* TASK TO COMPLETE
Given the material below, output exactly the lines from the line with "Instruction: Open the TECH section" to the line with "Click 发布商品 for", both ends included, and no other lines.

* RECORDS FOR THE TASK
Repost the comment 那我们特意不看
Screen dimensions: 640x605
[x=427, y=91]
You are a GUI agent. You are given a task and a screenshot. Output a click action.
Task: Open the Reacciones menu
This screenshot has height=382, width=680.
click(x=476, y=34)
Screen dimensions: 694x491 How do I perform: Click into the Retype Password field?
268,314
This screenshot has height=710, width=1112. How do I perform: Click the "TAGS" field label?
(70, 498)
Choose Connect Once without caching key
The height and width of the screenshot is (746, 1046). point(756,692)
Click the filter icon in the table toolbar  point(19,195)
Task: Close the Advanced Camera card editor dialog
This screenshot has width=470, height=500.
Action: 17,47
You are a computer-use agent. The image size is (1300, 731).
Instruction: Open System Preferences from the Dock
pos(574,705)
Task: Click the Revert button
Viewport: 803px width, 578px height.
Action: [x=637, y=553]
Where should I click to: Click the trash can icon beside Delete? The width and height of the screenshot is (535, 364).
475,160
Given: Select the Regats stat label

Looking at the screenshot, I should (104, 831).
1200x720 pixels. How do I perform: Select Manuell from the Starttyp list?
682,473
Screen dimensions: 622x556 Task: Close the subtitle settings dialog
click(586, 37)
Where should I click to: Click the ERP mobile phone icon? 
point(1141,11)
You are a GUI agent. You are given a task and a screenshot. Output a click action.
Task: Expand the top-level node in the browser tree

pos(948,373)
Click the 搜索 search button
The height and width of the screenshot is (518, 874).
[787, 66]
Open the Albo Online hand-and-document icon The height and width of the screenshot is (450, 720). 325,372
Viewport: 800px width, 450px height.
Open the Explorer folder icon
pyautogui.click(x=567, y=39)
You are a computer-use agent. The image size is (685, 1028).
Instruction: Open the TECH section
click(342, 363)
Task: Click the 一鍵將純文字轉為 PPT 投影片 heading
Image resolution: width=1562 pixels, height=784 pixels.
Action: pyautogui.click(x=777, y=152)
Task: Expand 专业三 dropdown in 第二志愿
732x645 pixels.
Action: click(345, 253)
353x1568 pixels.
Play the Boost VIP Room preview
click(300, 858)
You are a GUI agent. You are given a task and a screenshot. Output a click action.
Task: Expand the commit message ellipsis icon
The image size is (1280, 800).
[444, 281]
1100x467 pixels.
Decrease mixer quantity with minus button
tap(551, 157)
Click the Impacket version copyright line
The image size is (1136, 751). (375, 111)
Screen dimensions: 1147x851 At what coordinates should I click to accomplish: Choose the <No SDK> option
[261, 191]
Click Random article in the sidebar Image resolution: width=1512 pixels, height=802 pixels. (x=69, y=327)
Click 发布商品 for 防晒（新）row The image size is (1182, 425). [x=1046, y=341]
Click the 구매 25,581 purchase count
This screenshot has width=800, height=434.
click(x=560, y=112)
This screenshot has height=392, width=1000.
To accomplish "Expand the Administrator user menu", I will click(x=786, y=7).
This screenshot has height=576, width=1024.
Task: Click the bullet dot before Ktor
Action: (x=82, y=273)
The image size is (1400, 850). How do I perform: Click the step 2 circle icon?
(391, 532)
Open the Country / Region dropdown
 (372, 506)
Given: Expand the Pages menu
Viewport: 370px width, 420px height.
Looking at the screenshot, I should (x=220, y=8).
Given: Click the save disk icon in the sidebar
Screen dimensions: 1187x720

* ANSWER TO THE EXERCISE
Instruction: Open the TECH section
click(342, 363)
Task: Click the 一鍵將純文字轉為 PPT 投影片 heading
Image resolution: width=1562 pixels, height=784 pixels.
Action: pyautogui.click(x=777, y=152)
Task: Expand 专业三 dropdown in 第二志愿
732x645 pixels.
Action: click(345, 253)
353x1568 pixels.
Play the Boost VIP Room preview
click(300, 858)
You are a GUI agent. You are given a task and a screenshot. Output a click action.
Task: Expand the commit message ellipsis icon
The image size is (1280, 800).
[444, 281]
1100x467 pixels.
Decrease mixer quantity with minus button
tap(551, 157)
Click the Impacket version copyright line
The image size is (1136, 751). (375, 111)
Screen dimensions: 1147x851 At what coordinates should I click to accomplish: Choose the <No SDK> option
[261, 191]
Click Random article in the sidebar Image resolution: width=1512 pixels, height=802 pixels. (x=69, y=327)
Click 发布商品 for 防晒（新）row The image size is (1182, 425). [x=1046, y=341]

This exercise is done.